• _Текст для анализа_:
+ + + + + + +

Хронологически соединяясь с разгромом зиновьевской ленинградской оппозиции и московским «делом Лашевича» в первой половине 1926 года, наше действие переходит в Сибирь. В Сибири оказались многие приближенные Зиновьева и сосланные студенты московских и ленинградских партийных вузов; там начали развиваться значимые для нас события. Переходя от обсуждения оппозиции в верхах к рассматриваемой здесь сибирской организации, можно увидеть, как обозначенные нами дискурсивные модели разворачивались в широких партийных массах.
В ноябре 1927 года дискурсивная обстановка в партийной организации Сибири начала обостряться. Речь пошла о «перерастании оппозиционной деятельности в антисоветскую»248. «Троцкистская оппозиция, – утверждал заместитель полномочного представителя ОГПУ по Сибирскому краю Борис Аркадьевич Бак, – нам опасна главным образом потому, что своей фракционной работой она способствует оживлению активности мелкобуржуазных элементов страны <…> Оппозиционеры молятся теперь новым богам»249. По этому поводу высказался не кто иной, как Сергей Иванович Сырцов, в 1918 году зампредседателя СНК Донской Советской республики, затем комиссар 12‑й армии, в 1920 году секретарь Одесского губкома партии и – самое главное в нашем контексте – первый секретарь Сибирского крайкома ВКП(б). «Бывшие революционеры торопятся быстрее пробежать ступень на лестнице политического банкротства, – заметил Сырцов. <…> – Партия к этому подготовлена. Она давно уже числит их в списках склонных к дезертирству. <…> Вы растеряли свои партбилеты, растоптали их в грязь»250. И. И. Козьмин писал от имени Сибирской контрольной комиссии: «Робко заявив о своем „инакомыслии“ по принятым партией решениям, оппозиция занялась далее доставкой и изучением секретных партийных и оппозиционных документов. Следующий этап – создание фракций с выборными руководящими органами, техническим аппаратом, членскими взносами, шифром и прочими атрибутами политических организаций времен подполья. Еще шаг – и логика фракционной борьбы приводит оппозицию к грани, за которой внутрипартийная фракция начинает уже отпочковываться от партии, перерождаться в самостоятельную партию»251. «Напрасно обвиняют оппозицию в сумерках, – язвили в прессе. – У них не сумерки, а беспросветная ночь. Партия пыталась оппозицию излечить. Но говорят – горбатого могила исправит»252. Сталин угрожающе заявил, что «фронт нашей оппозиции слился объективно с фронтами врагов и противников диктатуры пролетариата», но «объективно» здесь значило «неумышленно»253. Несмотря на жесткое утверждение, что оппозиция «становится центром, вокруг которого <…> начинают группироваться явно враждебные нам контрреволюционные силы», добавлялось, что это, конечно, происходит «помимо воли и желания самой оппозиции»254.

+ + + + + + +

• _Предоставленные записи_:

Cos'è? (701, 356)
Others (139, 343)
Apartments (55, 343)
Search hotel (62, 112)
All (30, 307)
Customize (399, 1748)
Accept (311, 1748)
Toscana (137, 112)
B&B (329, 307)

+ + + + + + +

• _Задания_:
• 1. Верните без изменений фрагмент текста об оппозиции в Сибири от слов «Хронологически соединяясь с» до слов «широких партийных массах.» включительно.
• 2. Допишите продолжение текста об оппозиции в Сибири, начиная сразу после его последнего предложения.
Записи никак не связаны с текстом об оппозиции в Сибири.

• _Результаты выполнения_:
• 1.
Хронологически соединяясь с разгромом зиновьевской ленинградской оппозиции и московским «делом Лашевича» в первой половине 1926 года, наше действие переходит в Сибирь. В Сибири оказались многие приближенные Зиновьева и сосланные студенты московских и ленинградских партийных вузов; там начали развиваться значимые для нас события. Переходя от обсуждения оппозиции в верхах к рассматриваемой здесь сибирской организации, можно увидеть, как обозначенные нами дискурсивные модели разворачивались в широких партийных массах.

• 2.
5 декабря 1927 года Новосибирская контрольная комиссия требовала от оппозиционеров определиться, заблудились ли они или пошли другой, своей дорогой: «Наша задача вам на это указать и сказать: или идемте вместе с нами, как было все время, или в конце концов вы создаете свою партию и прямо заявляете, что нам, мол, с вами не по пути, что мы будет работать в другой партии – и тогда нам не о чем говорить. По-моему, об этом надо прямо сказать: да, мы ошибались, нам дорога партия и мы будем опять с вами – как, может быть, поступили Зиновьев и Каменев в октябре, когда Вл. Ильич, несмотря на их близость к нему, все-таки отрекся от них, но потом они шли вместе: Каменев был заместителем т. Ленина, а Зиновьев работал Председателем Коминтерна». Каменев и Зиновьев опять оступились, но партия продолжала держать двери перед оппозиционерами открытыми: «Ни один оппозиционер, если он сознает свои ошибки в этом отношении и придет в партию, не будет посмешищем, а, вероятно, снова будет оценен и снова будет приносить пользу партии»255.